Project

General

Profile

Actions

action #133748

closed

coordination #121720: [saga][epic] Migration to QE setup in PRG2+NUE3 while ensuring availability

coordination #129280: [epic] Move from SUSE NUE1 (Maxtorhof) to new NBG Datacenters

Move of openqaworker-arm-1 to FC Basement size:M

Added by okurz 9 months ago. Updated 14 days ago.

Status:
Resolved
Priority:
Low
Assignee:
Target version:
Start date:
Due date:
% Done:

0%

Estimated time:

Description

Motivation

In #132614 openqaworker-arm-1 was moved to FC Basement so that we have one hot-redundant aarch64 OSD machine outside of PRG2. For that to be setup we need to also accomodate the automatic recovery feature.

Acceptance criteria

  • AC1: openqaworker-arm-1 runs OSD production jobs again
  • AC2: The automatic recovery of openqaworker-arm-1 on crashes works

Suggestions

Rollback steps


Related issues 2 (0 open2 closed)

Related to openQA Infrastructure - action #158020: salt-states-openqa pipeline times outResolvedokurz2024-03-26

Actions
Copied to QA - action #157753: Bring back automatic recovery for openqaworker-arm-1 size:MResolvedybonatakis

Actions
Actions #2

Updated by okurz 9 months ago

  • Description updated (diff)

I now tried to mute the "notification" which triggers the webhook of gitlab for openqaworker-arm-1, added to rollback steps

Actions #3

Updated by mkittler 9 months ago

  • Subject changed from Move of openqaworker-arm-1 to FC Basement to Move of openqaworker-arm-1 to FC Basement size:M
Actions #4

Updated by mkittler 9 months ago

  • Status changed from New to Workable
Actions #5

Updated by okurz 9 months ago

  • Description updated (diff)
Actions #6

Updated by okurz 9 months ago

I crosschecked the machine connections and updated racktables. The fibre channel connection is correct as documented in racktables, eth0 in OS is for the physical port SFP+-1. On the DHCP server no request shows up for this network interface. I assume the switch is not configured correctly yet for the SFP port.

Actions #7

Updated by okurz 9 months ago

  • Priority changed from High to Normal
Actions #8

Updated by okurz 8 months ago

  • Priority changed from Normal to Urgent
Actions #9

Updated by okurz 8 months ago

  • Priority changed from Urgent to High

We don't have capacity to work on that many infra tasks with urgent prio, reducing to "High"

Actions #10

Updated by okurz 8 months ago

  • Parent task changed from #130955 to #129280
Actions #11

Updated by okurz 7 months ago

  • Priority changed from High to Normal
  • Target version changed from Ready to future

We will just have to trust the prg2 workers for now

Actions #12

Updated by okurz 5 months ago

  • Target version changed from future to Ready
Actions #13

Updated by okurz 5 months ago

  • Target version changed from Ready to Tools - Next
Actions #14

Updated by livdywan 4 months ago

This is the only workable subtask of #121720 which is a High ticket on the backlog. We should consider having this on the backlog.

Actions #15

Updated by okurz 4 months ago

livdywan wrote in #note-14:

This is the only workable subtask of #121720 which is a High ticket on the backlog. We should consider having this on the backlog.

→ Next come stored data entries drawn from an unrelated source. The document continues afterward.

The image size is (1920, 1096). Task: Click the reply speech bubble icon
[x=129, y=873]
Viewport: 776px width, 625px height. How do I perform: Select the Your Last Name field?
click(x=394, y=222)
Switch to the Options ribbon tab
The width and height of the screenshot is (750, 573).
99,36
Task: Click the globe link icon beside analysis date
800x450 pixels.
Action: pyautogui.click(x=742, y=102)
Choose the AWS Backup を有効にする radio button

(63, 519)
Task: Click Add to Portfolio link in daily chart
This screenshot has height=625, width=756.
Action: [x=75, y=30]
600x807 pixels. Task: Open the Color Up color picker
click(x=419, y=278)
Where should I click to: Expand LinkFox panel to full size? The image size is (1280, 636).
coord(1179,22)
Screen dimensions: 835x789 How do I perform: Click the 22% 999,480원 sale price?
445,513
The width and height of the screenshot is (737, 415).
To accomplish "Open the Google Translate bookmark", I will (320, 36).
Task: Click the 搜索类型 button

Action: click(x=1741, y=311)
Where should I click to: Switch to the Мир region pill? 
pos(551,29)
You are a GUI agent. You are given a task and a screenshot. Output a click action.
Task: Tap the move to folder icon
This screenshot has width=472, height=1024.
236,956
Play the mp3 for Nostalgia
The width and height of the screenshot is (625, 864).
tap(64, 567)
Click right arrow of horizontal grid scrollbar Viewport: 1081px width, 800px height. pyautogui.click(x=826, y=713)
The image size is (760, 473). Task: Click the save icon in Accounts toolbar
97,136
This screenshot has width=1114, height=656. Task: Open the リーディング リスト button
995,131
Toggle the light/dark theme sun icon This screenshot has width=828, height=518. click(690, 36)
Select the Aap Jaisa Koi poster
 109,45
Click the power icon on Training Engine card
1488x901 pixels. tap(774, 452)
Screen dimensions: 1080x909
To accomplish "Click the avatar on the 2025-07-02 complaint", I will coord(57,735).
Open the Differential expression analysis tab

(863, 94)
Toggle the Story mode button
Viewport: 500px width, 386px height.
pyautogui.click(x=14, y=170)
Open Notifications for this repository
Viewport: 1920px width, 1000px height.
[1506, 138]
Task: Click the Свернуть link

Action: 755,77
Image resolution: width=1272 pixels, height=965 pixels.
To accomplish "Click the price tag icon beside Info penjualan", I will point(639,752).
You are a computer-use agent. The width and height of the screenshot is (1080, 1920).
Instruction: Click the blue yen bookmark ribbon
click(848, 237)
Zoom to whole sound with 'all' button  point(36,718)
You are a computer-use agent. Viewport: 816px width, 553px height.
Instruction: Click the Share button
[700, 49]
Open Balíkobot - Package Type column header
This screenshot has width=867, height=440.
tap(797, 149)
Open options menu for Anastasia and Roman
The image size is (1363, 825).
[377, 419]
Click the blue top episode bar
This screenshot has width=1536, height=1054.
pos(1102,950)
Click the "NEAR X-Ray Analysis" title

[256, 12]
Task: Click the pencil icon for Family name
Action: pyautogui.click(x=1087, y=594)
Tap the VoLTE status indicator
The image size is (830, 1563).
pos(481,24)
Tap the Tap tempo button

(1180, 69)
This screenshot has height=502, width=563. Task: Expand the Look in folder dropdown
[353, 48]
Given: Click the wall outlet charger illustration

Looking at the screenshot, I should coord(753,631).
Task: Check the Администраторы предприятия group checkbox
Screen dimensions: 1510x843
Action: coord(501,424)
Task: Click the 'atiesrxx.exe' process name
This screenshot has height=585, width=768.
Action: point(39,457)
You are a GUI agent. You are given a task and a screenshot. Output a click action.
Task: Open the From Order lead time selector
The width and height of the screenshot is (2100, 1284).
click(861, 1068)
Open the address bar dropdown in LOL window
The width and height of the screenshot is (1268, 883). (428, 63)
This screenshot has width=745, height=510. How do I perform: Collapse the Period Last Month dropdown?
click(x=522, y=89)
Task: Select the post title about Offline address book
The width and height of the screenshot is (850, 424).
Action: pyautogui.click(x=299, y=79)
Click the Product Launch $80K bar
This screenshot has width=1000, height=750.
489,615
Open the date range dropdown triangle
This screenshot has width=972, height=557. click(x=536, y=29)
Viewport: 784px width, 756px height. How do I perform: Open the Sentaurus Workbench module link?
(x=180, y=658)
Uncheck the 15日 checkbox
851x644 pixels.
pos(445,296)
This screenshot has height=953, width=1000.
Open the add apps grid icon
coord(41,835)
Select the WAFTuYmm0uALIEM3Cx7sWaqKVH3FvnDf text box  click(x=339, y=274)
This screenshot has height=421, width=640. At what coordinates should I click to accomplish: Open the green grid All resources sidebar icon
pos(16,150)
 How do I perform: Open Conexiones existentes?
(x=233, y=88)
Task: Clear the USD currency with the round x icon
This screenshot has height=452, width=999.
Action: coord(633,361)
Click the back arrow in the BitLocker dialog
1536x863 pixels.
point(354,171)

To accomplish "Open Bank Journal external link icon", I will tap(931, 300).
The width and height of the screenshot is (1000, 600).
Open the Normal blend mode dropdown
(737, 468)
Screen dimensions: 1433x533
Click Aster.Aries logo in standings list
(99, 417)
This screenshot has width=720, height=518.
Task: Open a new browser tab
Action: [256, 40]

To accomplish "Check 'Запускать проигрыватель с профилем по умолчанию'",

you are incorrectly reading the ticket dependencies. #121720 is High because of other subtasks so this ticket does not have a direct impact. In fact adding this to the backlog would actually increase the risk that the High blocking sibling subtasks are less likely to be worked on.

Actions #16

Updated by okurz 3 months ago

  • Target version changed from Tools - Next to Ready
Actions #17

Updated by okurz 3 months ago

  • Priority changed from Normal to Low
Actions #18

Updated by okurz 3 months ago

  • Target version changed from Ready to Tools - Next
Actions #19

Updated by okurz 3 months ago

  • Target version changed from Tools - Next to Ready
Actions #20

Updated by ybonatakis about 1 month ago

  • Status changed from Workable to In Progress
  • Assignee set to ybonatakis
Actions #21

Updated by okurz about 1 month ago

I enabled IPv6 on openqaworker-arm-1 and created https://gitlab.suse.de/OPS-Service/salt/-/merge_requests/4936 to add the AAAA record

Actions #22

Updated by ybonatakis about 1 month ago

I followed the guide https://progress.opensuse.org/projects/openqav3/wiki/#Distribution-upgrades, after checked with Marius that https://gitlab.suse.de/openqa/salt-pillars-openqa/-/blob/master/openqa/workerconf.sls and https://gitlab.suse.de/search?search=openqaworker-arm-1%20&nav_source=navbar&project_id=419&group_id=8&search_code=true&repository_ref=production are setup in place.
I didnt the minimal modifications which vimdiff shows, accepting mostly the old configs.
systemctl --failed shows no errors
I had to update the /etc/hosts and after systemctl unmask openqa-worker-auto-restart@11.service openqa-reload-worker-auto-restart@11.{service,path}
systemctl start openqa-worker-auto-restart@11.service openqa-reload-worker-auto-restart@11.path, I cloned a job[0] which run successfully

the file /etc/sysctl.d/99-poo81198.conf shows that IPv6 is disabled. I recommend to read the referenced ticket 81198 and consider removing this file and getting IPv6 fixed first.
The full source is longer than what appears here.